[Collected data]
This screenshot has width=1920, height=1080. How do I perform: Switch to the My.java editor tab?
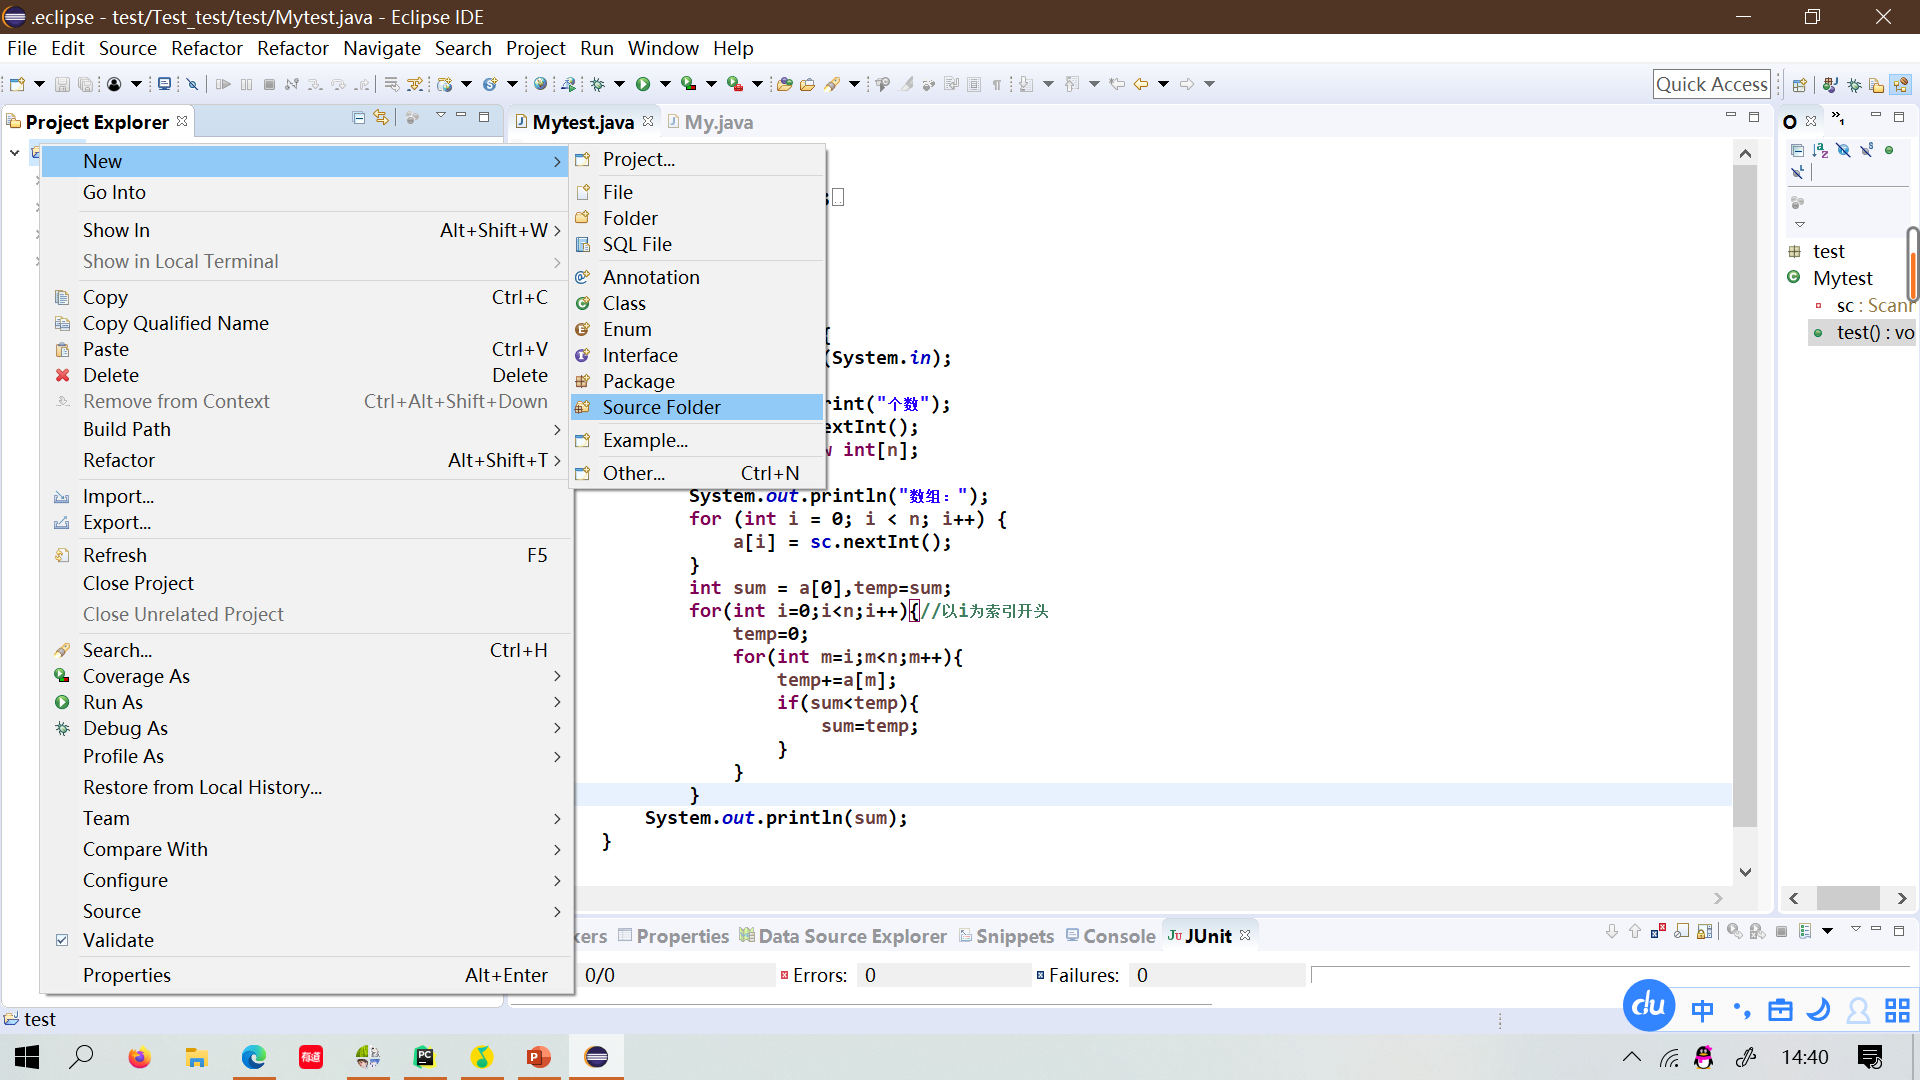click(x=718, y=122)
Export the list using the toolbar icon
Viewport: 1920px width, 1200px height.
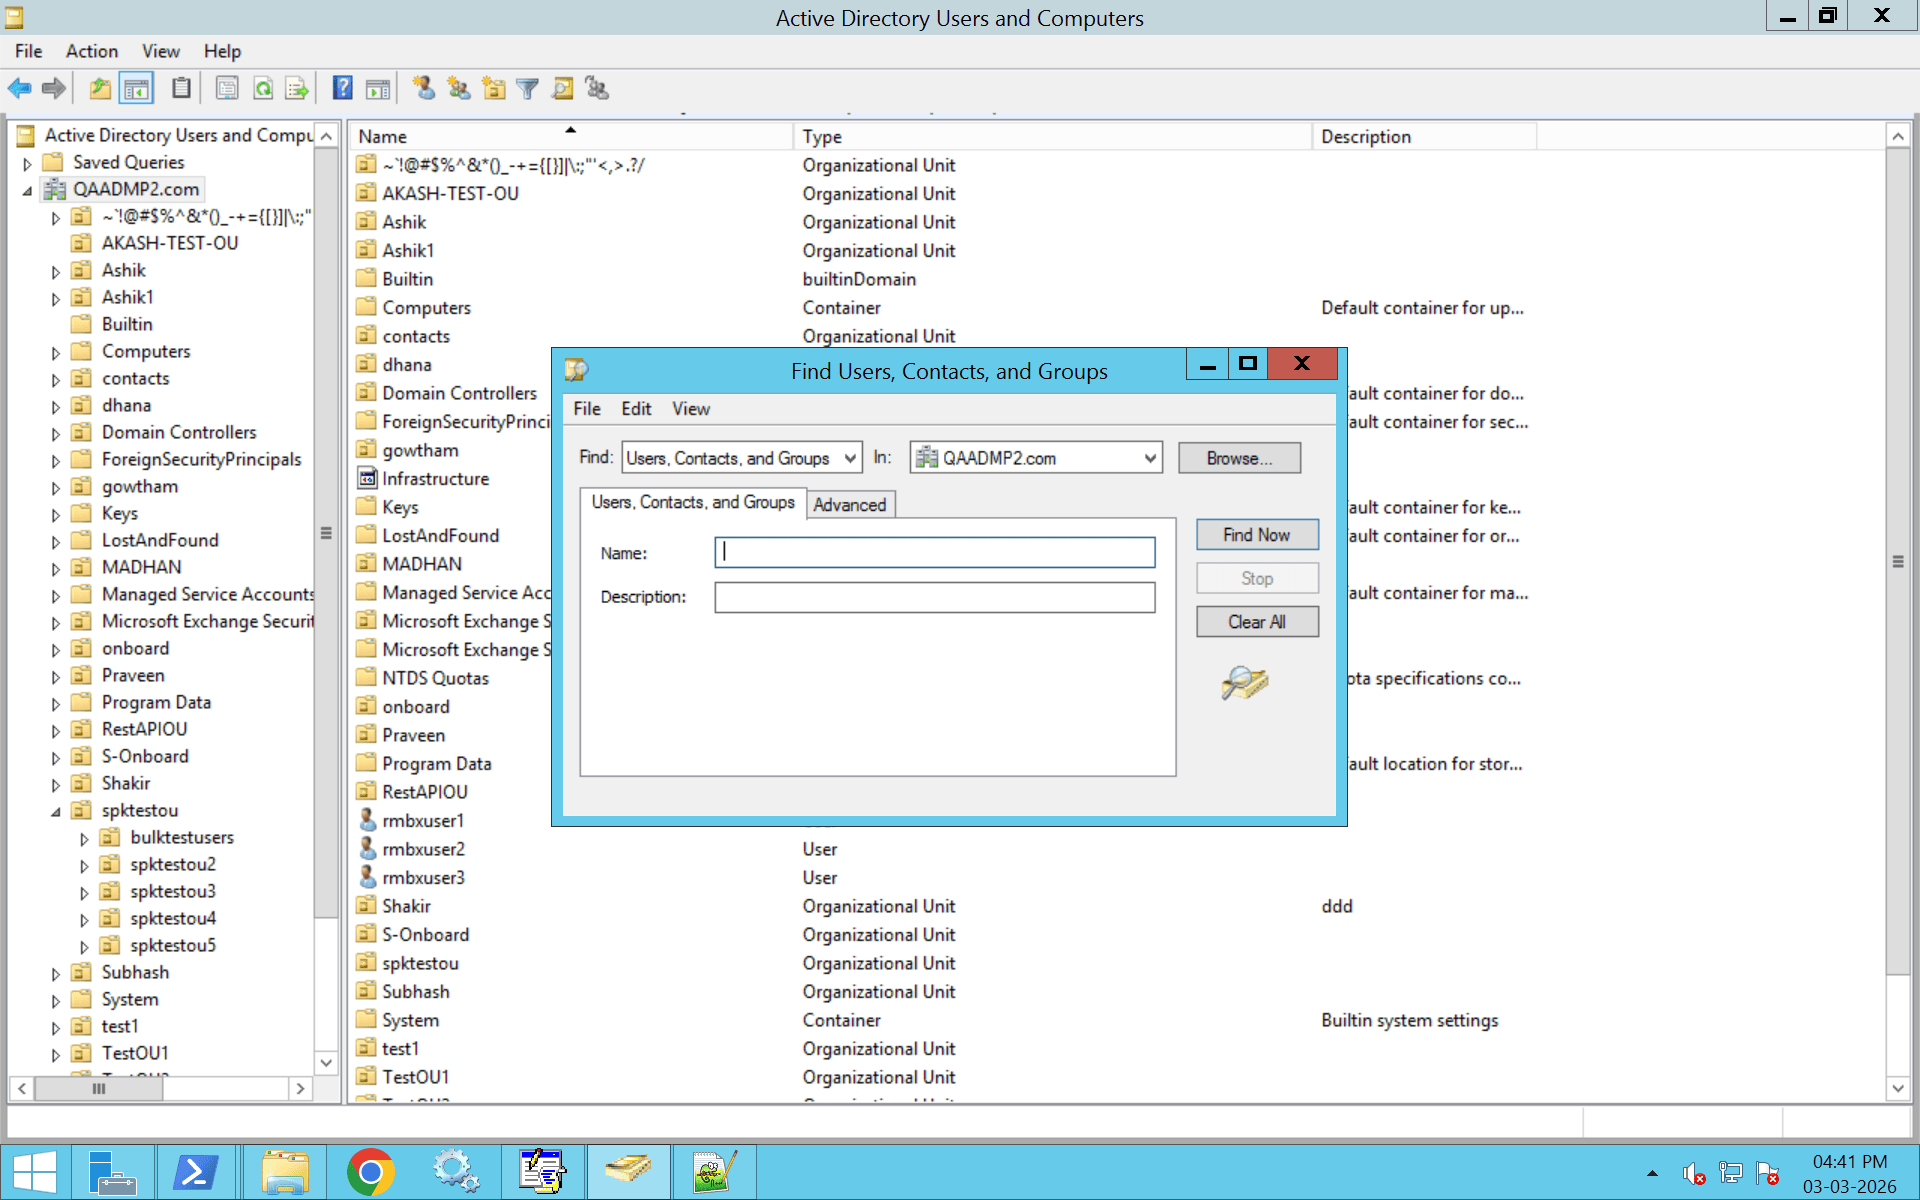point(296,88)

Task: An exact reprint of every record is required, with the pictures omitted.

Output for this exercise:
This screenshot has width=1920, height=1080. How do I perform: Switch to the My.java editor tab?
click(x=718, y=122)
Export the list using the toolbar icon
Viewport: 1920px width, 1200px height.
point(296,88)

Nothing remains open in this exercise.